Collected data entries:
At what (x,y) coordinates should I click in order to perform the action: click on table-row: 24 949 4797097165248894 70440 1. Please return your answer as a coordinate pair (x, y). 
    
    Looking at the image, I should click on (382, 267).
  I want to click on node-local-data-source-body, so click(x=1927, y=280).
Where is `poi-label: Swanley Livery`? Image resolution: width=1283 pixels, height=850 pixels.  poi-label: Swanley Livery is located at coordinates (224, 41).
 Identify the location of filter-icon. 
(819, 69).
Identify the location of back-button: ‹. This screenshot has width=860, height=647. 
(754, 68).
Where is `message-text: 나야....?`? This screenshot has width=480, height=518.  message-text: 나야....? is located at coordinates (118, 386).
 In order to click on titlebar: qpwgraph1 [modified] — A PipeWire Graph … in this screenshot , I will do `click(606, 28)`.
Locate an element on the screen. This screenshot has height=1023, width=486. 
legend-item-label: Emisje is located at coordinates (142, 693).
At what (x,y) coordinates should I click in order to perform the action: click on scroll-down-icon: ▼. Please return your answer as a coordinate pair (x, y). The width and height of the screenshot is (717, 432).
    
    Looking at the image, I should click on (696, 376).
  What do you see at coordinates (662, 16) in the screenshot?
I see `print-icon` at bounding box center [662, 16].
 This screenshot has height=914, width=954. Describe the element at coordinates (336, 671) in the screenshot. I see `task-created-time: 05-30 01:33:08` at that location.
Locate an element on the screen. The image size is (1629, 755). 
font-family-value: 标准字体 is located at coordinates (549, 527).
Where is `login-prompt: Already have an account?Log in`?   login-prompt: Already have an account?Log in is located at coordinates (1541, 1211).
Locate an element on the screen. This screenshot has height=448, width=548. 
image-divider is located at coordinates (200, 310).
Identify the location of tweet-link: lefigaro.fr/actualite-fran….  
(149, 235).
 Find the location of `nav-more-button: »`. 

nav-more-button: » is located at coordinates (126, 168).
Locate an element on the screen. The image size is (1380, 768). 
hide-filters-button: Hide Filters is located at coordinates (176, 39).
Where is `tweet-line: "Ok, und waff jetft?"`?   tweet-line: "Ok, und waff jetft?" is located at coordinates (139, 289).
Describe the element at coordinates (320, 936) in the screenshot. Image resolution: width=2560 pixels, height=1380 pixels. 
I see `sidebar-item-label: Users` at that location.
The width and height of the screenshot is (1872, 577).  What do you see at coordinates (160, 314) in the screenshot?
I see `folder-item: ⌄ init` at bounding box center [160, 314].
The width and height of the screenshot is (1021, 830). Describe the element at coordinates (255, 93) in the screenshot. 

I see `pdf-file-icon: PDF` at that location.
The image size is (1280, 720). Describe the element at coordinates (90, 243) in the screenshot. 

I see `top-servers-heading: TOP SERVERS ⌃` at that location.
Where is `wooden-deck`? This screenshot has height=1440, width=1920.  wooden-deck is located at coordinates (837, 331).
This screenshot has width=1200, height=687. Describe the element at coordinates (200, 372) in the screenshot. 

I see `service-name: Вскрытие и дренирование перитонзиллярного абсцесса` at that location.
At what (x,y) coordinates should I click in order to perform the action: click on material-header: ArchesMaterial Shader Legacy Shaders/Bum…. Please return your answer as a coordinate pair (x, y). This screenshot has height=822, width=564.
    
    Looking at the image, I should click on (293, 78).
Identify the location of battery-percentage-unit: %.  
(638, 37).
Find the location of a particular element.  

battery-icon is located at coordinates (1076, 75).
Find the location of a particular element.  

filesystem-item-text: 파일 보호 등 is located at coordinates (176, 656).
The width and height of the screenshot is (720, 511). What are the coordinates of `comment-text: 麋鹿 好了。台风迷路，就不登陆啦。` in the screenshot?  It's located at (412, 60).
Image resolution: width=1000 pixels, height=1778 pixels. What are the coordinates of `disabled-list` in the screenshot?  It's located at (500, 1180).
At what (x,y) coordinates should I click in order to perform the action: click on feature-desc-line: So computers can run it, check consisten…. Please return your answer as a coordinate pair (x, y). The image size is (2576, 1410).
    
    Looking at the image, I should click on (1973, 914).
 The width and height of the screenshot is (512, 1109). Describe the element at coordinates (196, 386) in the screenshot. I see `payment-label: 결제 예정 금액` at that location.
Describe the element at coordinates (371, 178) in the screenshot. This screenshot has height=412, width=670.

_Job_.
Identify every line of the records that contains the string "icon" and copy each of those lines in full. Matching is case-sensitive.

_Answer for this exercise_.
 Identify the location of filter-icon. 
At what (x,y) coordinates should I click in order to perform the action: click on scroll-down-icon: ▼. Please return your answer as a coordinate pair (x, y). The width and height of the screenshot is (717, 432).
I see `print-icon` at bounding box center [662, 16].
I see `pdf-file-icon: PDF` at that location.
battery-icon is located at coordinates (1076, 75).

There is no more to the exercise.